Saturday morning, 11-ish, and the overground station platform was heaving. A hi-vis Train Lady of about my age was holding up one of those ping-pong paddles (googled: 'dispatch batons', to let a driver know they can leave the station) and shouting 'MOVE BEHIND THE YELLOW LINE!' very loudly, several times. Despite the train being a few minutes away, everybody duly shuffled a few feet away from the edge of the platform, behind the yellow line.
Everybody except me. Was the next train coming in sideways?! Instead, I just walked past Train Lady on the wrong side of the yellow line - demonstrating my lifetime ability to put one foot in front of the other without falling on to a railway track - and said, 'Don't be so ridiculous!' Unsurprisingly, Train Lady looked both gobsmacked and flummoxed. In my defence, I regularly use this station at various times of the day, and I've never seen any other staff shouting pointlessly at travellers.
For my part, to have done something so mildly transgressive that it barely registered on the Richter scale of wrongness highlighted everybody else's extreme compliance in the face of quasi-authority... and that stirred something in me. It also took me back - way past the madness of Covid-era authoritarianism - to a place I recognised from childhood; a place where if I was ever told to do something I could not see the point of, by somebody whose reason for telling me to do it felt like overreach/adult bullying/ill-directed stupidity (or indeed any combo of the above), I just... wouldn't do it.
'I'd like to speak to the manager...'
Maybe now I'd be considered 'neurodiverse' in an excitingly 'special' way - though in the 1970s/80s it just meant I bunked-off school, got into arguments with a few teachers and didn't do well in exams. Eventually I grew up and got (marginally) better at concentrating on things I didn't really want to do and withholding unasked-for opinions.
Now, however, I am postmenopausal and the switch has flicked back again. I have become a cliché of I'd-like-to-speak-to-the-manager-please ‘Karen’-ness.
‘Karen’, in case you don’t know, is a slang term used to refer to a middle-class woman who is perceived as entitled or excessively demanding.
I am currently living my peak ‘Karen’ life, becoming increasingly ‘honest’ (aka blunt and unfiltered) with others. Here are a few of the things I (genuinely, promise) haven’t said to the following irritants...
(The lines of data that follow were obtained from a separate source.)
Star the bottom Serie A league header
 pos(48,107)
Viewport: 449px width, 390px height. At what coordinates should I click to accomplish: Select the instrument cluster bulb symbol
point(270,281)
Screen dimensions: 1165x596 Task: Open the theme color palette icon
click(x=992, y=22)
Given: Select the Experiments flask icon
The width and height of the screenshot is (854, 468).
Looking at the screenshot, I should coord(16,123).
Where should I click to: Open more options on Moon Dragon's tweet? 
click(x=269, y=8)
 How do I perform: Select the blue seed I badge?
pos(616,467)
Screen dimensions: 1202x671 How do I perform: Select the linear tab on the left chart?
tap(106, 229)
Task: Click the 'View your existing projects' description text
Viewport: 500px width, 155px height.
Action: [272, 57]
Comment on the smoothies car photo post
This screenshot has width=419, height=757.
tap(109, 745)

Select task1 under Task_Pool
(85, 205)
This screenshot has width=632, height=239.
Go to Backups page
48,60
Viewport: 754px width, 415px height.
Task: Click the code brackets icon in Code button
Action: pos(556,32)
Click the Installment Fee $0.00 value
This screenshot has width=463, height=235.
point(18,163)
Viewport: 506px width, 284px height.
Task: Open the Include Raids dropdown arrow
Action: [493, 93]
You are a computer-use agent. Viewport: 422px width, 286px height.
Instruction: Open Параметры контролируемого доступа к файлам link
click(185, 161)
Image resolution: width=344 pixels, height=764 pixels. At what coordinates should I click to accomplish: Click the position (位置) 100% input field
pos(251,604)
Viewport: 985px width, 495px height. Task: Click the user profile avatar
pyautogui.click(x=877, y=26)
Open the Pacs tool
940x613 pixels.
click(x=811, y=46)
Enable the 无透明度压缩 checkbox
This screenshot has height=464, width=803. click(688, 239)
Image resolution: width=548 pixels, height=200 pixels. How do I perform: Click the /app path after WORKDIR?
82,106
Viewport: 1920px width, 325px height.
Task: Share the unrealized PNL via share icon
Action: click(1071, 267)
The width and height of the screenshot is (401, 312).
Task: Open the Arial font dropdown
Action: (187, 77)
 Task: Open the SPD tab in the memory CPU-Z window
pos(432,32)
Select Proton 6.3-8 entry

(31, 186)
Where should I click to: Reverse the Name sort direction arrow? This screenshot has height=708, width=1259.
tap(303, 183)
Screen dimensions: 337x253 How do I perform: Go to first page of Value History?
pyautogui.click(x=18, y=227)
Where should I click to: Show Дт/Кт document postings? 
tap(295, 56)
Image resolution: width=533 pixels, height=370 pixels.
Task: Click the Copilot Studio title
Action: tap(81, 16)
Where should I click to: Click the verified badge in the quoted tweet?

- To Train Lady waving her ping-pong paddle around when there’s no train in sight: ‘I’m 61. Just like all these other perfectly sentient humans on this platform, I have also been on a train.’
- To the 20-something primary-school teaching assistant herding small children into all the available tube seats: ‘My knees are bad, so I’d like one of the kids’ seats, please - preferably before they start demanding safe spaces and a support rabbit.’
- To the nurse glued to her Insta-feed while a bed-bound patient’s call button beeps non-stop (as I have recently witnessed): ‘Hi! Just a reminder that it’s not 2020, so that old gent banging his bedpan isn’t giving you and the NHS a round of applause! How about getting off your ae and doing your job?’
- To the 20-ish young man not attempting to style himself as anything other than a young man while wearing a badge declaring his pronouns to be she/her, working in a busy customer-facing role (again, as recently witnessed): ‘I’ll have a pot of tea, a slice of that lovely-looking cake... and - random question here! - did your mother always let you have a seat on the tube?’
I have, as I say, often struggled with being told what to do/how to feel - never mind how I should address a 20-year-old male who wants to be a girl who looks like a boy. However, the unadulterated joy of getting a bit older/wiser is that while you become increasingly honest with others, so you can also be more honest with yourself. By acknowledging where/when you got some of life right and when you messed it up, royally, you are, indeed, fully empowered to boldly go where no ‘Karen’ has gone before.
To anyone who may disagree, I have a few words of advice: See it, Say it... Shut it!